"A Criação foi gerada da essência pura do Cosmo, filho único da Inexistência e do Nada, o Primeiro.
O Universo foi criado da pura essência do Cosmo, filho último do Caos e sua negativa.
No Universo está escondida a essência da Noite, filha da condição do Caos e sua herdeira.
Estas são verdades - mesmo que a Verdade afirme ser relativa - que ninguém ousa contestar.
Tudo que há foi criado da pura essência do Caos, sua própria natureza.
O Caos gerou de si filhos e filhas, criados de sua essência, sua natureza, a matéria-prima de um artista. O Cosmo gerou de si filhos e filhas, criados de sua essência, sua natureza, a matéria-prima da qual fora feito. Desta mesma matéria-prima geraram as crias do Caos suas próprias crias. Desta mesma matéria-prima, foi feita a Criação.

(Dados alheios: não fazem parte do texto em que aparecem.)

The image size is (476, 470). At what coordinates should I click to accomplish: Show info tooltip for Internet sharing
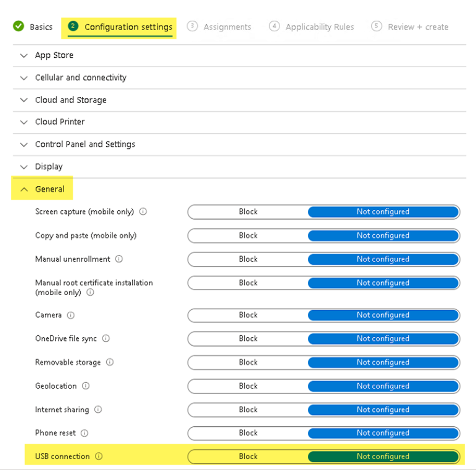98,410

Toda obra deixa vestígios, restos não usados pelo artesão. Estes retos, esta matéria-prima não usada, a própria essência do Caos, pela Noite foi herdada. Com essa essência, fez a Noite a obra que chamou Limbo, os caminhos que não são caminhos. E foi a este monte de entulho, de resto, de matéria-prima não usada, que a Noite se dirigiu quando abandonou a corte do seu irmão Cosmo.
A Noite, rainha da Escuridão, formou sua própria corte, uma corte dispersa, sombria e caótica. Sentou-se num trono sobre seu monte de entulho a tecer e tecer, as teias disformes de seus caminhos nãos caminhos, o Limbo. E ali, quis construir seu reino, num lugar que não era nada.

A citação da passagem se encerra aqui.